**TASK SET**:
1. Please decide whether each statement below agrees with the Clojure vs C++ post. Answer yes or no for each, and quote the words from the post that decide it.
(a) The writer has programmed in Clojure at work for about 18 months.
(b) The live data stream uses a custom binary protocol.
(c) The tool was first imagined as a TUI with arrow keys for adjusting trigger settings.
2. In the Clojure vs C++ post, why does the writer apologize at the start? Answer in one to three sentences.
3. Answer these questions from the Clojure vs C++ post, one per line:
(a) On what date was the post written?
(b) In which languages are the writer's work projects mostly written?
(c) What should the tool show the output of?

**EXERCISE TEXT**:
# # # # #

My recent Clojure vs C++ experience

magnus0re · December 11, 2020, 1:44am

Sorry if this post is in the wrong category, I’m not that good with types.
What follows is a small write-up of my past week working on a small tool for work.

Using Clojure feels faster now than using C++.

Some background:
I’ve been programming in Clojure in my free time for about 18 months or so, for learning mostly.
My work projects are mostly in Python & C++. Currently I’m trying to analyze faults in a live data stream on a linux server. (Custom binary protocol, 100MB/s ish)

I have the need for a small program that let me see the output of this linux fifo (named pipe), but sampling it almost like an oscilloscope. I want the concept of automatically finding packet sizes, offsets, what parts of the message are stable and what parts of the message are always changing, and whatever in between. The Idea was originally a TUI with a few colors, arrow keys for manually adjusting the trigger settings. The more I got to thinking about the problem space, the more I saw the potential for super bad algorithms, in a Big O sense.

# # # # #

**INFORMATION PROVIDED**:

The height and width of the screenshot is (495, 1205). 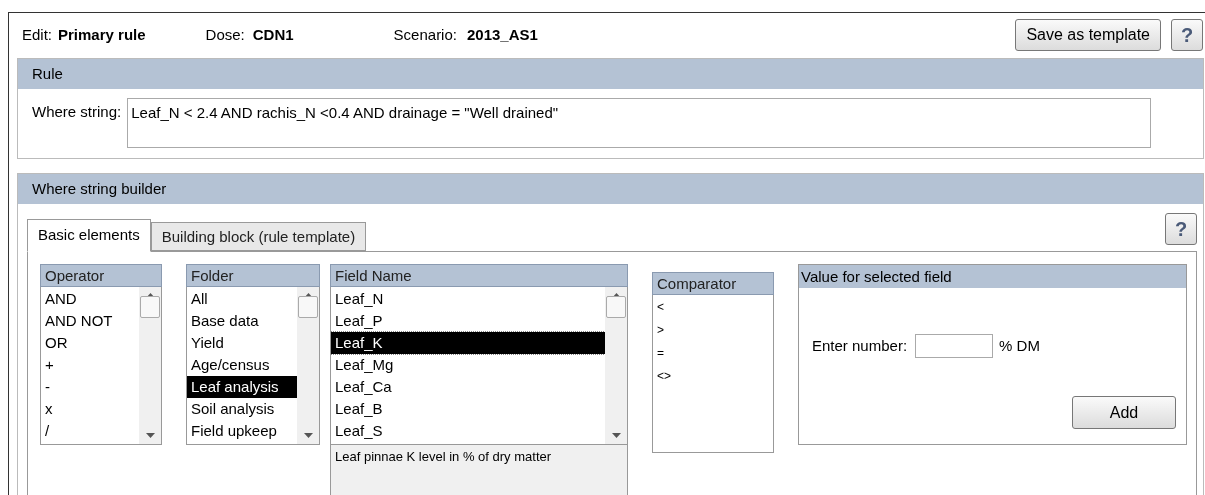 What do you see at coordinates (860, 346) in the screenshot?
I see `enter-number-label: Enter number:` at bounding box center [860, 346].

# # # # #

**ANSWER SET**:
1.
(a) No: "I’ve been programming in Clojure in my free time for about 18 months or so, for learning mostly."
(b) Yes: "Custom binary protocol, 100MB/s ish"
(c) Yes: "The Idea was originally a TUI with a few colors, arrow keys for manually adjusting the trigger settings."

2. The writer apologizes because the post may be in the wrong category. The writer explains this by saying they are "not that good with types."

3.
(a) December 11, 2020
(b) Python and C++
(c) A linux fifo (named pipe)